13 areas to receive a share of £75m of cultural funding

Birmingham Royal Ballet

13 places in the West Midlands will receive a share of £75m of cultural funding as part of the levelling up drive.

Culture Secretary Nadine Dorries today revealed that by 2025 areas outside London will benefit from the boost in funding.

This investment through the Arts Council is expected to rise to almost £250m by 2025, the equivalent of a 19% increase by the final year of the Spending Review period.
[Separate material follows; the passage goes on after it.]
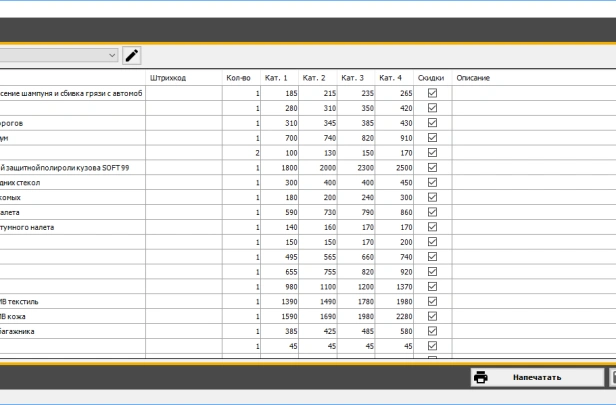Select the Кат. 4 cell showing 2500
This screenshot has height=405, width=616.
point(394,168)
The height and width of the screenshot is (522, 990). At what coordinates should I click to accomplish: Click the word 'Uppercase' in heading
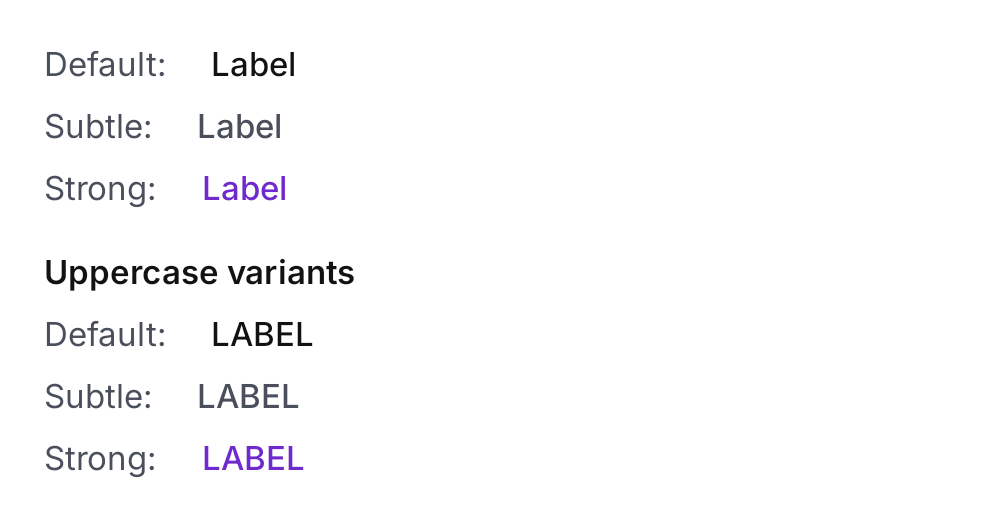[x=131, y=274]
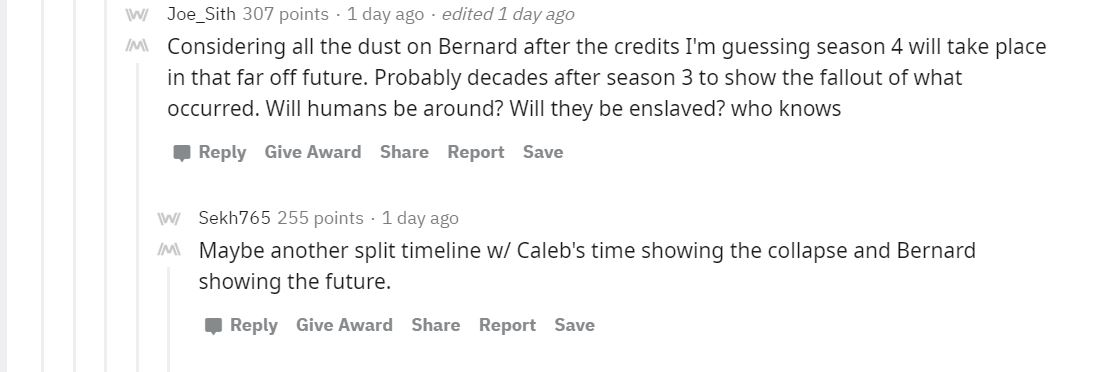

Arts Council England (ACE), which will oversee the distribution of the funds, will see its overall budget increase over the period.

ACE currently spends £21 per head in London and an average of £6 per head in the rest of England.

Stoke-on-Trent, Dudley and Wolverhampton are among 13 West Midlands places that will be placed on the priority list for funding.

Arts Minister Lord Parkinson of Whitley Bay said: “The West Midlands is a cultural hotspot, home to great institutions like Birmingham Royal Ballet and the Royal Shakespeare Company, but there are still too many people in the region who don’t have the chance to enjoy the benefits the arts can bring.

“This new funding for cultural organisations outside the capital will mean more people in the West Midlands have the opportunity to experience the best of culture and creativity on their doorstep.”

Other local authority areas in the West Midlands included on the list are Cannock Chase, East Staffordshire, North Warwickshire, Nuneaton & Bedworth, Redditch, Sandwell, Solihull, Tamworth, Walsall and Wyre Forest.

The boost is to ensure a better distribution of arts funding to proportionally level up the country, increase accessibility and opportunities in areas that have been culturally under-served.

The West Midlands organisations that already receive Arts Council England support include Birmingham Symphony Orchestra, One Dance UK, and the Royal Shakespeare Company.

Carlos Acosta, director of Birmingham Royal Ballet, said: “Birmingham Royal Ballet demonstrates the power of public investment in the arts outside London.

“Since BRB moved to Birmingham in 1990 at the invitation of the City, the generous support of Arts Council England has helped us to become a central part of cultural and economic life in this great city.

“We hope this new investment will support our ambition to create more jobs, develop more skilled workers in the creative industries and present more world-class performances for audiences to enjoy across Birmingham, the Midlands and the whole country.”

The government will also shortly announce the recipients of £48 million from the latest round of the Cultural Investment Fund package. This funding will go to more than 50 organisations, the majority of which will be outside London.